Lesbian Historical Fiction
Publisher: Supposed Crimes LLC (March 1, 2015)
Amazon Kindle: Cinder and the Smoke
In nineteenth century New York, safes aren’t living up to their name. A thief so wily, so impossible to capture the the police call her “the Smoke” has been targeting the wealthy. In reality the Smoke is a woman named Kezia Cyr, a woman born in prison, stolen from her mother, and raised by runaways and pickpockets. When her emotions causes a job to blow up in her face, Kezia’s adoptive family scatters and she is left to avenge those she’s lost.
The Smoke may finally meet her match in Pinkerton Agent Shelby Button who earned the moniker “Cinder” for running into a burning building to capture a criminal. Button finds Kezia’s trail and refuses to let her prey go without a fight.

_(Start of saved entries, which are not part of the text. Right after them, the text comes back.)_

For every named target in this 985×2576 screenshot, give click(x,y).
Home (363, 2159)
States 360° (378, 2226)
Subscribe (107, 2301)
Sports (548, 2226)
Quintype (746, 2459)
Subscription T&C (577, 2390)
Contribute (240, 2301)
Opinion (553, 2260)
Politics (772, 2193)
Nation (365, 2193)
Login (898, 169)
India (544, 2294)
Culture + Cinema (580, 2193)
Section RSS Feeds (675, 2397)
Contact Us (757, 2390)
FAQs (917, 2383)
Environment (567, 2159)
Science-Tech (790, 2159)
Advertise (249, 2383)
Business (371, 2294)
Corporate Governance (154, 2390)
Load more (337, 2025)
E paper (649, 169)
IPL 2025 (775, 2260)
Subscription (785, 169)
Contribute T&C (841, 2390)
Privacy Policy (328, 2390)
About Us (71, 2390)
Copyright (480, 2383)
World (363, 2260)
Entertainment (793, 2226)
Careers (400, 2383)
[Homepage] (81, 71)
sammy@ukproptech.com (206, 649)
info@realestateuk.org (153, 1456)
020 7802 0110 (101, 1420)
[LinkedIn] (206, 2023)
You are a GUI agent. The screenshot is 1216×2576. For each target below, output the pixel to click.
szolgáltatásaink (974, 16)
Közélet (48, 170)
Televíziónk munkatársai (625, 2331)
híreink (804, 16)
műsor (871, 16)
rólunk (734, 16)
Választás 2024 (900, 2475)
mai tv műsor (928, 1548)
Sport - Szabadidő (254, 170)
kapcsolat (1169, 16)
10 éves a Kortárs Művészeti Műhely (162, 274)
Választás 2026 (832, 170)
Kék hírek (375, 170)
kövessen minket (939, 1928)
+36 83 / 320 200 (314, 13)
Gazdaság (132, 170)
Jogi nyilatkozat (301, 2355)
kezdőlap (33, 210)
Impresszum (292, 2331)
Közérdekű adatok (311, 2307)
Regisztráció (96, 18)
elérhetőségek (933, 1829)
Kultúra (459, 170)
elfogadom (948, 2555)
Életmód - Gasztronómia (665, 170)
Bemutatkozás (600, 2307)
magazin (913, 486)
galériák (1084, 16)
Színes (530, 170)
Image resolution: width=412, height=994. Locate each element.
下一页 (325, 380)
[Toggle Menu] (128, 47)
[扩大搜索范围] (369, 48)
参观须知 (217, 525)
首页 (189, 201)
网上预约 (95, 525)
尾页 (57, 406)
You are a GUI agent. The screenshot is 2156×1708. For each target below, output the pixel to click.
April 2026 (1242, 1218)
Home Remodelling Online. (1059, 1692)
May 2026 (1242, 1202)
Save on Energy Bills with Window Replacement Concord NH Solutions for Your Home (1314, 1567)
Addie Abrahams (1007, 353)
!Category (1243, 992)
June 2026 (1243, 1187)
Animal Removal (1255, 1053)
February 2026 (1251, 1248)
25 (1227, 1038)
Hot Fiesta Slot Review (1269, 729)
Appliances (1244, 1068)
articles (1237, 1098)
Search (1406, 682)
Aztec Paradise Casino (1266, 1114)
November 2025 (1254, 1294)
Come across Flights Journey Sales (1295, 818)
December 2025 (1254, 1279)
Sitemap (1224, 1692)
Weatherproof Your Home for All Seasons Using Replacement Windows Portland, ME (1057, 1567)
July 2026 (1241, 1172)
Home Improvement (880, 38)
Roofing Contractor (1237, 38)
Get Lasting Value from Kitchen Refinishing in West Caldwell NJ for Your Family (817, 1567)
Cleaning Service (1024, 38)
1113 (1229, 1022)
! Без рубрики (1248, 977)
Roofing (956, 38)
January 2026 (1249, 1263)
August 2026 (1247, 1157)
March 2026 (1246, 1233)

With a decade-old murder to avenge, Kezia will stop at nothing to correct her past mistakes, and Agent Button is willing to trek across the country to bring the phantom Smoke to justice once and for all.


Good vs Evil. This book actually had me rooting for the criminal. Kenzie Cyr, aka Kieran Scott, aka Smoke, was a troubled character who struggled with her identity, her sexuality, her past, her present, the people in her life, her skills, her need for revenge, and her desire for stability, wealth, love, and acceptance. Traveling through the journey of her life with her, experiencing her griefs, her triumphs, her failures, her betrayals, her pains, her happiness, all served to show the author's wonderful writing style. The way the setting was described so elegantly, the development of the plot, and the way it ended so satisfyingly, was refreshing to me. This story was new and the historical aspect was spot on and accurate. I sincerely enjoyed the story, the tension that was created at different points, the humor, the sensuality, the angst, and even the hope. There was only the few instances of missing words and repetitive phrases that threw me out of the story that prevented me from giving this book a perfect score.